*** Begin section ***

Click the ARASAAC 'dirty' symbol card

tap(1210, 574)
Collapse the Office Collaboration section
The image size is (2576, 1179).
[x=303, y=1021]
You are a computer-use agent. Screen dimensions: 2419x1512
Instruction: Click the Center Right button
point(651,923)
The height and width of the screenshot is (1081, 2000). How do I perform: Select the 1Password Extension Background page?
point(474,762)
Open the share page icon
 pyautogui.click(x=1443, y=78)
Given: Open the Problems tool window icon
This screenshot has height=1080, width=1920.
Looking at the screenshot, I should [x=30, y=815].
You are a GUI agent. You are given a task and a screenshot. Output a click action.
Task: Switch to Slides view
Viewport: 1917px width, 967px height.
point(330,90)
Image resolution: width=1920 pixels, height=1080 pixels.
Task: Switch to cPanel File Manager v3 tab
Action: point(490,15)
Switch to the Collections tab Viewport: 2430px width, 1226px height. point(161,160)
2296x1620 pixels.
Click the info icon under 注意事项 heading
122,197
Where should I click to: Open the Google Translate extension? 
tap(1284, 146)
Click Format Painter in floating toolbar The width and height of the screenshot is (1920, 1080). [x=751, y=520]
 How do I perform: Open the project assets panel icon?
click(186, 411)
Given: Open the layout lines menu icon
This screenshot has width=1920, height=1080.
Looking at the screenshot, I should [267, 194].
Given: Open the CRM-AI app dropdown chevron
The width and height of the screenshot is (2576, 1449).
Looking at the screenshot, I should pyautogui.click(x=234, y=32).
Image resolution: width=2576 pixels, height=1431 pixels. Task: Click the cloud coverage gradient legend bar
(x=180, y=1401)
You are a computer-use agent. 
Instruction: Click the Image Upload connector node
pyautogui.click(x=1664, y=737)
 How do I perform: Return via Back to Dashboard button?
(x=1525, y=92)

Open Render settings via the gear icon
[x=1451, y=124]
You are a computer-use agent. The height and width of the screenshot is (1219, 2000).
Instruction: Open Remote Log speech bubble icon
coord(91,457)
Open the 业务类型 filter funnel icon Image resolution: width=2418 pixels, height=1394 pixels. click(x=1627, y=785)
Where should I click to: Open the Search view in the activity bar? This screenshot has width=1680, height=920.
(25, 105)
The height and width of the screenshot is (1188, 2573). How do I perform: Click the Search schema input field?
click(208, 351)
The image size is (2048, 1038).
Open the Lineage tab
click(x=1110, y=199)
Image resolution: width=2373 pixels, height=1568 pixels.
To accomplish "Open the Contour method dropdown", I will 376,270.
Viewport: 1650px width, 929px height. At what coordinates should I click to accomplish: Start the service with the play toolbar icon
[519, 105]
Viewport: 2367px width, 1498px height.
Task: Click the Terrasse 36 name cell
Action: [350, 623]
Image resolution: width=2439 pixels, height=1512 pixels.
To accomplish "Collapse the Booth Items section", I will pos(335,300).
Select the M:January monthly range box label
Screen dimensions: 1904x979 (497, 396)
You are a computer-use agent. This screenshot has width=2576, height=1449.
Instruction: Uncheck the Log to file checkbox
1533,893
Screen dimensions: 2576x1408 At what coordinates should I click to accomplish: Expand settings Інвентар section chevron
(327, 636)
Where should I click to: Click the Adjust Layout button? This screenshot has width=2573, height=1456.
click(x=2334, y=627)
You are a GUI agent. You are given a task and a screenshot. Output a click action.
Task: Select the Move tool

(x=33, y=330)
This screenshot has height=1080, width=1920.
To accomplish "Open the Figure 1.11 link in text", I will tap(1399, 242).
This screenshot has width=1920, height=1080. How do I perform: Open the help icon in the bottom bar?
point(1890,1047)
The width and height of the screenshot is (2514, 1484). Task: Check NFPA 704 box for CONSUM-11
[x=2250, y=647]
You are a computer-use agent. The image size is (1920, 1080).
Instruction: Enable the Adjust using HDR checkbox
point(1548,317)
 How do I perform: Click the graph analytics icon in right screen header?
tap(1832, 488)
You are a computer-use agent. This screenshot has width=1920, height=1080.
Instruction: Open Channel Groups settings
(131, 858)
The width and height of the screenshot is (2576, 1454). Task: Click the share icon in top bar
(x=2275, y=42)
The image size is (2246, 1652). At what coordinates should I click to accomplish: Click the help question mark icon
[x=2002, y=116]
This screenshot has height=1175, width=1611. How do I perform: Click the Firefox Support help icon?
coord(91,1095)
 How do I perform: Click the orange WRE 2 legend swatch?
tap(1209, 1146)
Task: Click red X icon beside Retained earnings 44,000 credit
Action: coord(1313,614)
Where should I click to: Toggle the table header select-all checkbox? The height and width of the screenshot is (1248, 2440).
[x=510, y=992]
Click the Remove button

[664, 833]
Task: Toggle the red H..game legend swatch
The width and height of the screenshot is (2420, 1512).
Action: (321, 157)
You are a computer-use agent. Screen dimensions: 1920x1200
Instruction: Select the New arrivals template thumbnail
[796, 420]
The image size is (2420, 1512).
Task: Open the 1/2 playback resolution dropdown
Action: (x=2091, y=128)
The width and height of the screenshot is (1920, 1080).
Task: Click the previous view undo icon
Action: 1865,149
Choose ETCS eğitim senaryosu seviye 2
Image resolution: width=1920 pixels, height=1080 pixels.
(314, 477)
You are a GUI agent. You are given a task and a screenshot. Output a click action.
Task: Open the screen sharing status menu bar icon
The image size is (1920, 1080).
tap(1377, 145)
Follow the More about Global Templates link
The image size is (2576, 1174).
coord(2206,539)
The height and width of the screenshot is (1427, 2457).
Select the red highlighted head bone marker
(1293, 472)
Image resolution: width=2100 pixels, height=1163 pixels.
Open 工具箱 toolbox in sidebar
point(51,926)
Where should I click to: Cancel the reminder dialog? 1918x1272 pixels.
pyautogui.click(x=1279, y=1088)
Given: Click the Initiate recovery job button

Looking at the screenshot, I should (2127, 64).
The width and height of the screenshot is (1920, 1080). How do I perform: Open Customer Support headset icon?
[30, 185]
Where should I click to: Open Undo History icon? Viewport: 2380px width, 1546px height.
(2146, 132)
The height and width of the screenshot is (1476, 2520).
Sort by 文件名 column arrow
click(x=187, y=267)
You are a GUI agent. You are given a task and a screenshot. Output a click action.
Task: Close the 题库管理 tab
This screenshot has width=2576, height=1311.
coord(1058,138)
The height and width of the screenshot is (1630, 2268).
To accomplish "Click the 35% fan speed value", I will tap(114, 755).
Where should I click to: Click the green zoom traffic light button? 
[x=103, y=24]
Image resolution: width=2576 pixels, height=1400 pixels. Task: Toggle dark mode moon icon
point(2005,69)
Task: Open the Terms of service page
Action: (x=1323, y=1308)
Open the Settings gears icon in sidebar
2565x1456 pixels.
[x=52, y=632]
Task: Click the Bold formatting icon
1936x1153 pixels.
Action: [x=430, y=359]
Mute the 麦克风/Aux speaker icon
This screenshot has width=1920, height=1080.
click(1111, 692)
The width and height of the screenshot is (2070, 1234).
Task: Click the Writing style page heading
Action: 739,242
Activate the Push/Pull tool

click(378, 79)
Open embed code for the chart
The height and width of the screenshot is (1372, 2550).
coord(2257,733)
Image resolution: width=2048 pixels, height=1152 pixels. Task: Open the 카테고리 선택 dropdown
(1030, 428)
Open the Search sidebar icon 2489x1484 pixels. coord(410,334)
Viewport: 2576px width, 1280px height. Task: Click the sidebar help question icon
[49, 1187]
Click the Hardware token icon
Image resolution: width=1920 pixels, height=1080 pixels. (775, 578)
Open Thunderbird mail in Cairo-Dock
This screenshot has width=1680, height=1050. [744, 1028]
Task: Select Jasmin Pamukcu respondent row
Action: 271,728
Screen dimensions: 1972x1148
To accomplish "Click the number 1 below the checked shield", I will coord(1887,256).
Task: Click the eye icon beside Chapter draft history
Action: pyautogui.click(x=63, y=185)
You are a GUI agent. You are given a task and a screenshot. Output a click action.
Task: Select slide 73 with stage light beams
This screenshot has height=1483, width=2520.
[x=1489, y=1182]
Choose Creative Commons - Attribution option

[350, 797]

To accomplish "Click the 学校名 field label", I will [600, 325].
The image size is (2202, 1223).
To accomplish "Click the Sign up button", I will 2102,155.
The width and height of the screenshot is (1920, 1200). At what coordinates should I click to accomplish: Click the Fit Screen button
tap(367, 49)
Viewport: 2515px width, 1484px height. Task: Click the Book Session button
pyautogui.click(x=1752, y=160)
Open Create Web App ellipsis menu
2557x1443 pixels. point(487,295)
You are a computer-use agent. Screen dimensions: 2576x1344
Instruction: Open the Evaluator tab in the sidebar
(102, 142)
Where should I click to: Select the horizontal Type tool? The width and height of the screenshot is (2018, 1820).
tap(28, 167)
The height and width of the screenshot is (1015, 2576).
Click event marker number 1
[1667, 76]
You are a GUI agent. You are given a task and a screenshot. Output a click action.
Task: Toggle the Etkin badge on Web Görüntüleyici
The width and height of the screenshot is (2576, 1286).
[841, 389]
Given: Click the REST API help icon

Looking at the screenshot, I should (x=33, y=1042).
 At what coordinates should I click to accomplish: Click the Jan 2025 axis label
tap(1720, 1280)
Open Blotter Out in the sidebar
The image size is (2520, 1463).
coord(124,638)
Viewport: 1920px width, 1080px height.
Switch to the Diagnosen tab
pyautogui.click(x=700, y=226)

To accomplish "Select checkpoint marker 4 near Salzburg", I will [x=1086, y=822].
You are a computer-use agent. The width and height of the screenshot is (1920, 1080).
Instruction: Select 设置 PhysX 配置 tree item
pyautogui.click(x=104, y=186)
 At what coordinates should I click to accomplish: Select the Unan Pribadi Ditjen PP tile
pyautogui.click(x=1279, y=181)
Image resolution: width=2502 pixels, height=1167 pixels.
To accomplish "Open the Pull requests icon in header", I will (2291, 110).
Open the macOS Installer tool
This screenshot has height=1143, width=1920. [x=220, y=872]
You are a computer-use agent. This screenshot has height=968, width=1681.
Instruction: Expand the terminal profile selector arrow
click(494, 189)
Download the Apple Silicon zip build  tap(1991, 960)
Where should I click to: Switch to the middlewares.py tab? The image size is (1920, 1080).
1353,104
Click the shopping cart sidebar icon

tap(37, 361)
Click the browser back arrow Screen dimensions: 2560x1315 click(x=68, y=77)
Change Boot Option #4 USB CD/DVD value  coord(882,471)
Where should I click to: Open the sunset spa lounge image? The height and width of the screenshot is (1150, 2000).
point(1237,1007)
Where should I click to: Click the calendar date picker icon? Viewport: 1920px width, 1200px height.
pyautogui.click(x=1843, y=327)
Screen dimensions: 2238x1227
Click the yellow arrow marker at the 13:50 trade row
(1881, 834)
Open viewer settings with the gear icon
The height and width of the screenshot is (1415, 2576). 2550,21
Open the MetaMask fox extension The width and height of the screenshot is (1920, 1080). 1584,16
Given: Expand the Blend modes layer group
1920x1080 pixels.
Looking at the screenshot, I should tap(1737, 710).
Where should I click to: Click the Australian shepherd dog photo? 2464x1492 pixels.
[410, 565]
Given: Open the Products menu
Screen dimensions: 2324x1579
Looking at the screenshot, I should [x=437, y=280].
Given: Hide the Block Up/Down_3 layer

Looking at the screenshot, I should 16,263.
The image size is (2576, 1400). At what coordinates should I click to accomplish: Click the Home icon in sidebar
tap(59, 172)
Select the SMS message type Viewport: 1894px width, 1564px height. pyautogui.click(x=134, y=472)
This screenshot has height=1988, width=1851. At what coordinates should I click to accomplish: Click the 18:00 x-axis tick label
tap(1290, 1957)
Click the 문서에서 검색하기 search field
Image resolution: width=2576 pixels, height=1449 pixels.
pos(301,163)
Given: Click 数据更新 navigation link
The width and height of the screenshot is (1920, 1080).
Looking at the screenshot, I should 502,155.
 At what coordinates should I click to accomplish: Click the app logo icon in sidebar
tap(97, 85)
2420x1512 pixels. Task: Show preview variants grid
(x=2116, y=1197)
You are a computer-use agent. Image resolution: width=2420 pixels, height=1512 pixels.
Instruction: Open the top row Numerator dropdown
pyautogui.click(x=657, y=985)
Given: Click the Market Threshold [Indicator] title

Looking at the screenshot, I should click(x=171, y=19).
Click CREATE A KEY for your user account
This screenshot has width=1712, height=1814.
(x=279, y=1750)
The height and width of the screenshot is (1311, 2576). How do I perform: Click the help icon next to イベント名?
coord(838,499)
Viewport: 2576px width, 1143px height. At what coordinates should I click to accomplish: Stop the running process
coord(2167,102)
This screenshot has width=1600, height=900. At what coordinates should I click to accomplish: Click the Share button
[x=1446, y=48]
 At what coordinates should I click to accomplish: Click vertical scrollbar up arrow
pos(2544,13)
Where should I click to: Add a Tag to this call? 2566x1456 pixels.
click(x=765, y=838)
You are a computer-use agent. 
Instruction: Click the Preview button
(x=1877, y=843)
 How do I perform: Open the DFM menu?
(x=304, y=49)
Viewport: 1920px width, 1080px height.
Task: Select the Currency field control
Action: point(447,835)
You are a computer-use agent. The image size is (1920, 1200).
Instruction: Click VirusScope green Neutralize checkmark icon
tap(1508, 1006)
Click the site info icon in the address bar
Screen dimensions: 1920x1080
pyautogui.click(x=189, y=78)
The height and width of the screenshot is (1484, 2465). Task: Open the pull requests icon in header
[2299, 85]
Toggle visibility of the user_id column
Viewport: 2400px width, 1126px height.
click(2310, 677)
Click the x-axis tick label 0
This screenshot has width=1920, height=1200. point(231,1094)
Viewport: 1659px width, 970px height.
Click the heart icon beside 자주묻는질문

*** End section ***

### EXERCISE GOAL
If a line above includes the string "value", pick it out.

### RESPONSE AREA
To accomplish "Click the 35% fan speed value", I will tap(114, 755).
Change Boot Option #4 USB CD/DVD value  coord(882,471)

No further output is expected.